Open canavs work, where unstitched canvas is visible, requires the stitcher to take extra care to hide travel threads.
When I see a piece that has this mistake, a glaring, obvious mistake in the midst of an otherwise well stitched piece I just cringe. Why did the stitcher do this?
The arrows point out travel threads in this Milanese Pinwheel stitch and mar the beauty of this stitch. Why is the travel thread only visible for the pink thread?
Perhaps the variegated thread was stitched first (which it should be because it is lighter in color and if pink thread was pulled under the lighter thread it would be seen from the front) with all stitches going down into the center hole, which allows the stitcher to pivot to the next stitching area and hide the travel thread.
How are the pink stitches executed?
|Probable Stitch Execution|
I can’t be completely sure, but this is how I think it is stitched, with the arrows showing the stitch direction. This leads me to think, Be Consistent!

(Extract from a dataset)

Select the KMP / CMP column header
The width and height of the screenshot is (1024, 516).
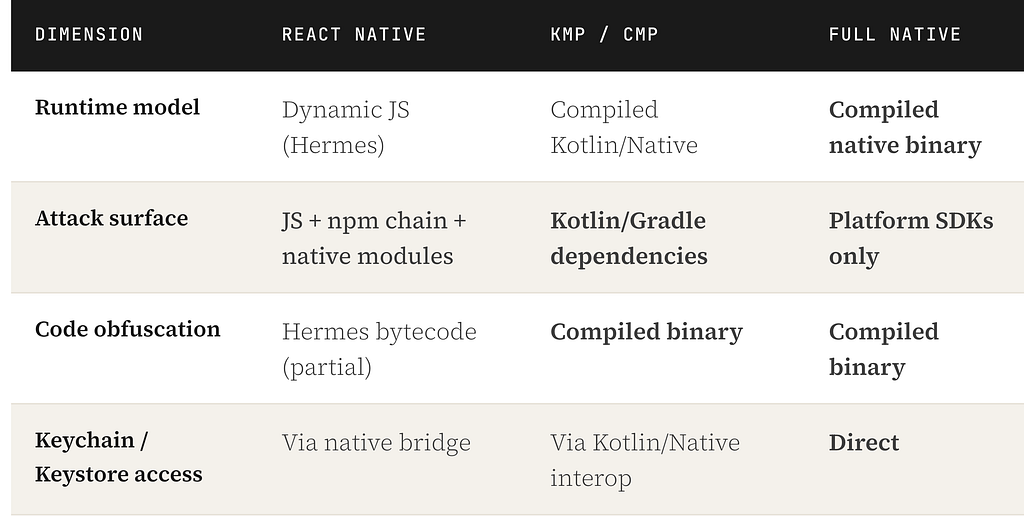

|Probable Stitch Execution of All Stitches|
All stitches for each Milanese should be executed in the same direction. All long threads going down into the center hole, which again, allows for a correct pivot to the next Milanese stitch.
If you must change the stitch direction - and it really should be for a very good reason, then placing a tacking stitch underneath the pink thread, between Milanese Stitch units, is essential to hide the travel threads. You may have to push the pink thread aside to access the canvas holes to take this tacking stitch. Here is where the tacking stitches should be taken:
|Where to Place Tacking Stitches|
Each of the black lines indicate where a tacking stitch should be placed under the pink stitches. Pink is much darker than the light variegated thread, so tacking stitches need to be made under the pink thread. Place the stitches below where the variegated stitches cover the canvas, so that when the thread is pivoted to take it to the next Milanese Stitch area, the travel thread will lie behind the variegated thread.
One of these two simple steps - maintain a consistent stitch direction with all long stitches going down into the center hole or place a tacking stitch - will easily fix this problem.